ASSIGNMENT: This calls for a word-for-word copy of all the data, with each picture removed.

[Stored records]
·····

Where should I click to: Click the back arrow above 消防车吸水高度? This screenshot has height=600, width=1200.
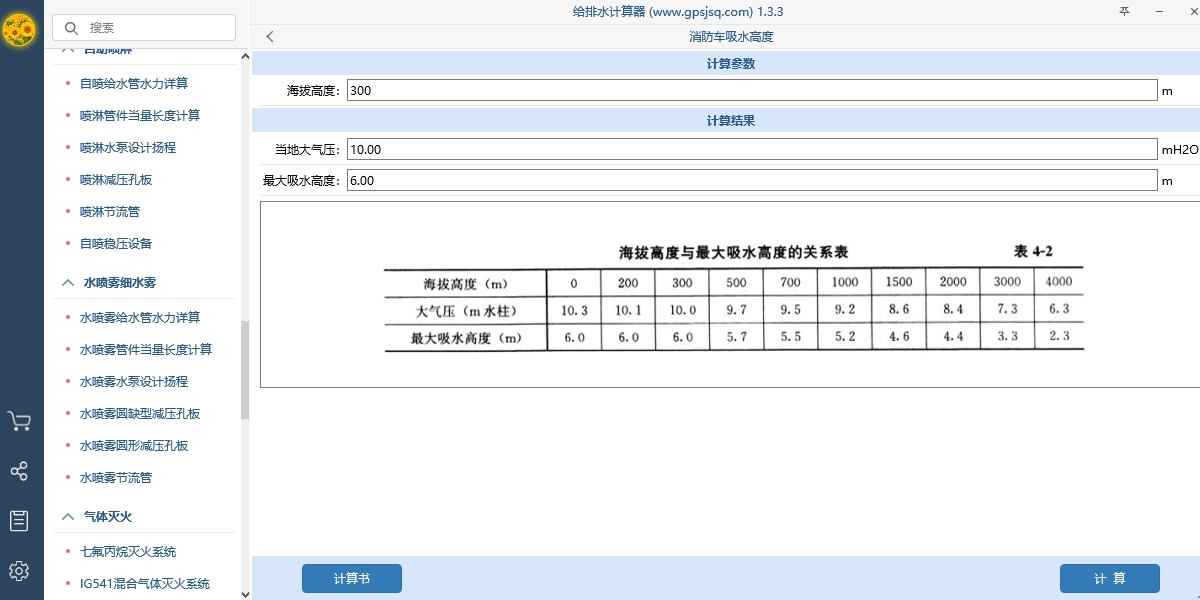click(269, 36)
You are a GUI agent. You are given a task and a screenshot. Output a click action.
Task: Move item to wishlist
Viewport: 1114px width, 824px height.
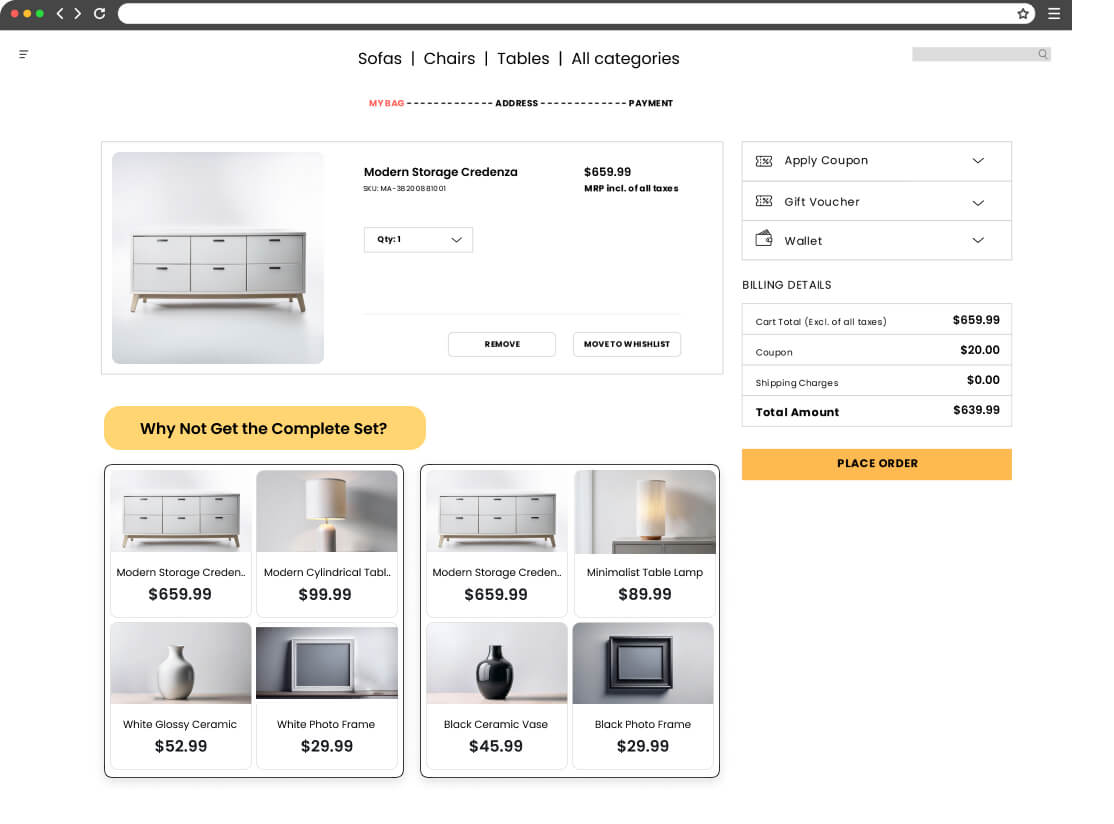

·····

RESPONSE AREA:
Where should I click to: Click the back arrow above 消防车吸水高度? This screenshot has height=600, width=1200.
click(269, 36)
You are a GUI agent. You are given a task and a screenshot. Output a click action.
Task: Move item to wishlist
Viewport: 1114px width, 824px height.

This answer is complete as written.